STATED PROBLEM 1: Format the entries as a numbered list, from the line containing "Screen dimensions: 385x695" through the final entry, both included, leaving out any blank lines.

DOCUMENT:
——————————

# 1/8-5/8" 3-16mm No 79/k Jacobs Drill Key Keyed Chuck Arbor Size?



## calstar (Nov 27, 2016)

I have an 1/8-5/8" 3-16MM No 79/K JACOBS DRILL KEY KEYED CHUCK and can't find its arbor size. I've been to the Jacobs site and no listing of the 79/K, if you know it please post.

thanks, Brian


----------



## wawoodman (Nov 27, 2016)

You might just have to call them.


----------



## Tony Wells (Nov 28, 2016)

There is a chart on the Jacobs site that provides the details for each of their standard tapers. You should be able to take a few measurements and determine which your chuck has, even though you cannot specifically find a reference to your model of chuck.

http://www.jacobschuck.com/MagentoShare/media/documents/jacobs-technical-information.pdf

There are 9 possible tapers, with dimensions different enough to make a positive ID. I take it you are ordering an arbor of some sort and need to know the proper nomenclature?


----------



## chips&more (Nov 28, 2016)

What all does it say around the chuck? Sometimes it tells you arbor size.


----------



## calstar (Nov 28, 2016)

chips&more said:


> What all does it say around the chuck? Sometimes it tells you arbor size.



First thing I looked at, nada.  I emailed Jacobs, no phone contact listed anywhere on the net, guess they don't want pesky customers taking up valuable time.  Brian


----------



## chips&more (Nov 29, 2016)

calstar said:


> First thing I looked at, nada.  I emailed Jacobs, no phone contact listed anywhere on the net, guess they don't want pesky customers taking up valuable time.  Brian


Brian, well darn! Then that just means a little longer to figure it out. By taking some measurements of the tapered hole and checking with a chart on Jacobs tapers (should be this?) you can find your answer. There is a bit of a spread between the taper sizes. So you shouldn’t be wondering if it’s this taper size or that taper size. Should be able to find your taper with simple measurements and then compare your numbers to the chart. Good Luck…Dave.


----------



## wawoodman (Nov 29, 2016)

Or, just get some modeling clay and stuff it in the hole. Take it out, and you can take direct measurements.

Found a phone no. tel:800-688-8949


----------



## TobyK (Jan 31, 2021)

I have this same chuck and also don't have a key. I've filed down a 5/8th key from Menards to kind of work, but I was wondering if you ever had luck with them. I've tried emailing but not that number.


----------

——————————

Entries on where targets appear
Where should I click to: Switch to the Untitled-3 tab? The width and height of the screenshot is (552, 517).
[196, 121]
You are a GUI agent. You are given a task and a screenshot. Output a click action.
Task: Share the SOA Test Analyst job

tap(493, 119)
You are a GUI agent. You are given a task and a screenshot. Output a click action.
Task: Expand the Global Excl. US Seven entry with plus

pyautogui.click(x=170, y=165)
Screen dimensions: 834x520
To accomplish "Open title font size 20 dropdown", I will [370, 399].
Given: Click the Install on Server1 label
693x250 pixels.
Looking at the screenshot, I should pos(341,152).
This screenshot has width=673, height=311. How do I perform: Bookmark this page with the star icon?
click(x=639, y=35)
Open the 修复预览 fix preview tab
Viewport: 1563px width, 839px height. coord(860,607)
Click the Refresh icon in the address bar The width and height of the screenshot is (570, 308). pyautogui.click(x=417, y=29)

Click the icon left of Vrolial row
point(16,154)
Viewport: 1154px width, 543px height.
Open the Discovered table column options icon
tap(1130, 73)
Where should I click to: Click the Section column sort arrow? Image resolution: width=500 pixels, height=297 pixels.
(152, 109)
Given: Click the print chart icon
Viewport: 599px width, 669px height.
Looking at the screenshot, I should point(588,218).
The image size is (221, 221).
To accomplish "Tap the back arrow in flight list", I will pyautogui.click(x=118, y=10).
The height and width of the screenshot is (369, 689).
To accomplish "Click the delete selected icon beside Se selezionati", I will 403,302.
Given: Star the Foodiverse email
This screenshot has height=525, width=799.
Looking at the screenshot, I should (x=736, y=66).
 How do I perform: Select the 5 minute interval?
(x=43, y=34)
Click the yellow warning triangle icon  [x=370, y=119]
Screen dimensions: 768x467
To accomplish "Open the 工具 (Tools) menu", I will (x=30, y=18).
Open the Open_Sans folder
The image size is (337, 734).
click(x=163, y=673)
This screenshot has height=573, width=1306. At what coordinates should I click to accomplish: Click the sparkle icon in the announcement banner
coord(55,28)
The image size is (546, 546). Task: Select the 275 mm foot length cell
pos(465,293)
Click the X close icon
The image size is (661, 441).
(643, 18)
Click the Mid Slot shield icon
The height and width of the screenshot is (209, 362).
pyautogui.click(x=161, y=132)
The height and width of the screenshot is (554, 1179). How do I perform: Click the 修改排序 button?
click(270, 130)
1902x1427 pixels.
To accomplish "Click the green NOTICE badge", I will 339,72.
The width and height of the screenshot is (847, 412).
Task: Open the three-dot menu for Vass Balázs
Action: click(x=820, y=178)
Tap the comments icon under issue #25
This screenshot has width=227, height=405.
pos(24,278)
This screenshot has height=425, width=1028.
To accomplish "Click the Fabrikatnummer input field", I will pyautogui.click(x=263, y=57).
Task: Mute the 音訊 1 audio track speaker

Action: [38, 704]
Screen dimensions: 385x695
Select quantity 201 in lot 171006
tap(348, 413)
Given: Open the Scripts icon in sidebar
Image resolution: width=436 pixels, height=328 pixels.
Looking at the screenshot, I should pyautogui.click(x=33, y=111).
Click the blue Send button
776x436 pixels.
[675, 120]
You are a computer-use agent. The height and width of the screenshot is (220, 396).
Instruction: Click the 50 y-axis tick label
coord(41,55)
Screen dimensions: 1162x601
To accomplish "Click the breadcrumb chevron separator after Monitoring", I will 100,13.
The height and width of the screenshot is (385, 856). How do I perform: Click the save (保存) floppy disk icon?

——————————

STATED PROBLEM 2: In the forum thread, what material does one reply suggest stuffing into the chuck's hole so that direct measurements can be taken?

EXERCISE RESPONSE 1:
1. Screen dimensions: 385x695
2. Select quantity 201 in lot 171006
3. tap(348, 413)
4. Given: Open the Scripts icon in sidebar
5. Image resolution: width=436 pixels, height=328 pixels.
6. Looking at the screenshot, I should pyautogui.click(x=33, y=111).
7. Click the blue Send button
8. 776x436 pixels.
9. [675, 120]
10. You are a computer-use agent. The height and width of the screenshot is (220, 396).
11. Instruction: Click the 50 y-axis tick label
12. coord(41,55)
13. Screen dimensions: 1162x601
14. To accomplish "Click the breadcrumb chevron separator after Monitoring", I will 100,13.
15. The height and width of the screenshot is (385, 856). How do I perform: Click the save (保存) floppy disk icon?

EXERCISE RESPONSE 2: Modeling clay.